いつもの事ではあるのだけど、いったいどうやって俺の所在地を此処まで正確に把握しているのだろうか?
ちなみに発信機の類は付けられていないのは確かである。
前にそう言うのをイチたちが捜索した時に見つかってないし、その時の探し方はスズが付けたものがあったとしても関係なしに探るようなものだったので。
まあ、昔からの事でもあるし、気にしなくてもいいか。
とりあえず俺はイチとマリー、二人の競技の結果と様子をスズに伝えておく。
「そっか。じゃあ、二人は問題なしだったんだね。それで、ナル君の様子から察するにそれだけじゃないよね?」
「あー……分かるか?」
「分かるよ。察するに護国さんの方を見に行った時に何かあったけれど、その何かが競技前の私が知ると負担になりそうだから、今は話さないようにすることした。とか、そんなところだよね。
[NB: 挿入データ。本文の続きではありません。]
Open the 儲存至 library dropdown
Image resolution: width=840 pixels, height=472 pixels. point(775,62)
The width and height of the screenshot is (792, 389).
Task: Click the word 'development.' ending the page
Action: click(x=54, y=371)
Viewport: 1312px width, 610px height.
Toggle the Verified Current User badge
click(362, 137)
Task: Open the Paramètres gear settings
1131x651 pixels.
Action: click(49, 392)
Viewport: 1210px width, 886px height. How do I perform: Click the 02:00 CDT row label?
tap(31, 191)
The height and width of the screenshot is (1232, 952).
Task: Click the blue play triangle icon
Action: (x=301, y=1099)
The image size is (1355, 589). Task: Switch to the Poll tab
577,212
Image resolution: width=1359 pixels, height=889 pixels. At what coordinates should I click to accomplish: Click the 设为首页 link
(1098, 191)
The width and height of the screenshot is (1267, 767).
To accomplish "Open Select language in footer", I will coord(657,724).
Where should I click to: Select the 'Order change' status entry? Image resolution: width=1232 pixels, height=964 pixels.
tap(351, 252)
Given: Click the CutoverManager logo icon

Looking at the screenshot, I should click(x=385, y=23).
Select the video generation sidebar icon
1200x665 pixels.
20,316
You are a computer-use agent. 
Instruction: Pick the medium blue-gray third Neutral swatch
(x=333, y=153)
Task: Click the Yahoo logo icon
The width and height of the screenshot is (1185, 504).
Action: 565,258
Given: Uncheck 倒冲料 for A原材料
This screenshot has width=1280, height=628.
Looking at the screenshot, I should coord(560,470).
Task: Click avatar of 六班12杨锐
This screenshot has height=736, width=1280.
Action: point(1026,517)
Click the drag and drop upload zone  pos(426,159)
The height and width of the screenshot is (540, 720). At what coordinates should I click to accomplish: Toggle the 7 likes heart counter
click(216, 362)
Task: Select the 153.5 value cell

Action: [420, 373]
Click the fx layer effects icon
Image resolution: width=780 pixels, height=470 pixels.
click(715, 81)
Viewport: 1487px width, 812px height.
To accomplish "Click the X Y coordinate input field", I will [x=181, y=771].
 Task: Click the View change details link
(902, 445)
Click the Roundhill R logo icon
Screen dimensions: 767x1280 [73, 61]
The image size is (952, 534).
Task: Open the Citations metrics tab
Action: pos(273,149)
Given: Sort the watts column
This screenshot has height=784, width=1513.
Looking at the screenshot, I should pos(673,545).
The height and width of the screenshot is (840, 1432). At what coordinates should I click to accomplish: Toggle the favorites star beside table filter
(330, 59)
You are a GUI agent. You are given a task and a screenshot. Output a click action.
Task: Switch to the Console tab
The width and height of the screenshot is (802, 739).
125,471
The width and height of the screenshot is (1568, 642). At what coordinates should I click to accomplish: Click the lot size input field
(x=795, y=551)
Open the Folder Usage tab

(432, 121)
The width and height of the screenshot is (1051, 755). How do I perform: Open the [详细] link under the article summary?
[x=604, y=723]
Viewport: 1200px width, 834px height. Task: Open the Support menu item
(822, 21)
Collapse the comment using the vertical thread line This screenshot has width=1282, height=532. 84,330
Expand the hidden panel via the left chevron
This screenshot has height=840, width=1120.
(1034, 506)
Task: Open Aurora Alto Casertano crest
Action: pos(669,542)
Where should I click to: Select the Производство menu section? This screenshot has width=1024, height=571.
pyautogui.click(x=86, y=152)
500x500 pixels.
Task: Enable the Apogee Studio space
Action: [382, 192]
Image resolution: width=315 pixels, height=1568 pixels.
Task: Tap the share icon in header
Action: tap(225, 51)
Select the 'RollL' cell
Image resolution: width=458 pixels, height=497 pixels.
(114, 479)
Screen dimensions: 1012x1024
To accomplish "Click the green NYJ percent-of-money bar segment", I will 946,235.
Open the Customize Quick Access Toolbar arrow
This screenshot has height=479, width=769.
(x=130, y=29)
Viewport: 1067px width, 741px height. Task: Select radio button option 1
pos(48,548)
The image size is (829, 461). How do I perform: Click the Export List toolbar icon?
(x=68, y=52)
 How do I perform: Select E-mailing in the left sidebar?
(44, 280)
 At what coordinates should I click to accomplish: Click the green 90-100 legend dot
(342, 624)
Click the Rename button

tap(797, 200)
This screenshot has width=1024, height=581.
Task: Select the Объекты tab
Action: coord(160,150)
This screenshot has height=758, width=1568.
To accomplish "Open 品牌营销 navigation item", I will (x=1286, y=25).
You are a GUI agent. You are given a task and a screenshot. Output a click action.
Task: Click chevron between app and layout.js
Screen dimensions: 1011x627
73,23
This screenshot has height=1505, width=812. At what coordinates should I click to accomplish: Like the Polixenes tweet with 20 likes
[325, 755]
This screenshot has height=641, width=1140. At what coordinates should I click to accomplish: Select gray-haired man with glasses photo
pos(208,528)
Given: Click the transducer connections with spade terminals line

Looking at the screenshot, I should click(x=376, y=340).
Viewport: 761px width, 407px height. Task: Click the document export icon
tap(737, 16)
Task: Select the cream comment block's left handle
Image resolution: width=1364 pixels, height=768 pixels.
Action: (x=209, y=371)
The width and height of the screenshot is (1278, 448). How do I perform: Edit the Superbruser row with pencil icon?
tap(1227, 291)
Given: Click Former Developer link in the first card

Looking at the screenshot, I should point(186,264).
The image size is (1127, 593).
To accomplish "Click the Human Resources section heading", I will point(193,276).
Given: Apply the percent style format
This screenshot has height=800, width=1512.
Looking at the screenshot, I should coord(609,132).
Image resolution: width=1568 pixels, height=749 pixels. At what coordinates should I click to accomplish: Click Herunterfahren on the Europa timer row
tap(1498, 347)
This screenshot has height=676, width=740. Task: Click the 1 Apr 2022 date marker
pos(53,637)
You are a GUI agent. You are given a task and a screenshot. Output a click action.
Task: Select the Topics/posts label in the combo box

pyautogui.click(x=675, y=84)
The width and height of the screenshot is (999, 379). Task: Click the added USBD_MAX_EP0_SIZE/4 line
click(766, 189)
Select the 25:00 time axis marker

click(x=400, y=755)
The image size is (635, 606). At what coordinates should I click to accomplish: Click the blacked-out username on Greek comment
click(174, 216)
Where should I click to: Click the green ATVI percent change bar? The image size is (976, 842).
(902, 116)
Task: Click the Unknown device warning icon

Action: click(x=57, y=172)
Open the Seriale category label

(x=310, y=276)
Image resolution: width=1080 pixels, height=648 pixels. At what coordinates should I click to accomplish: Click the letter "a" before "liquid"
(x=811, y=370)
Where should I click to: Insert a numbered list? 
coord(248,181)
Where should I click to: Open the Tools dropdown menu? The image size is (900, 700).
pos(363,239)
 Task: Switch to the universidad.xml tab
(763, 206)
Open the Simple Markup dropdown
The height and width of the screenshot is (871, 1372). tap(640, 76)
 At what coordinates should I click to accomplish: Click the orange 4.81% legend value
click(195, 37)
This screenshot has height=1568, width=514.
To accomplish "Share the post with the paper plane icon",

それで何があったの? ここまで私が分かっている状態だと、いっそ話してくれた方が私にとってもナル君にとっても気分がいい事だと思うんだけど」
「お、おう」
どうやら、パルクールの会場で何かあった事まではバレているらしい。
なので俺は護国さんの他に戌亥寮所属らしい綿櫛さんが居たこと、綿櫛さんが何故か一声だけかけてきたこと、なんか凄い目で俺と護国さんを見ていた事を伝える。
後ついでに綿櫛さんの名前はいつの間にか来ていた羊歌さんが教えてくれたことも、一応教えておく。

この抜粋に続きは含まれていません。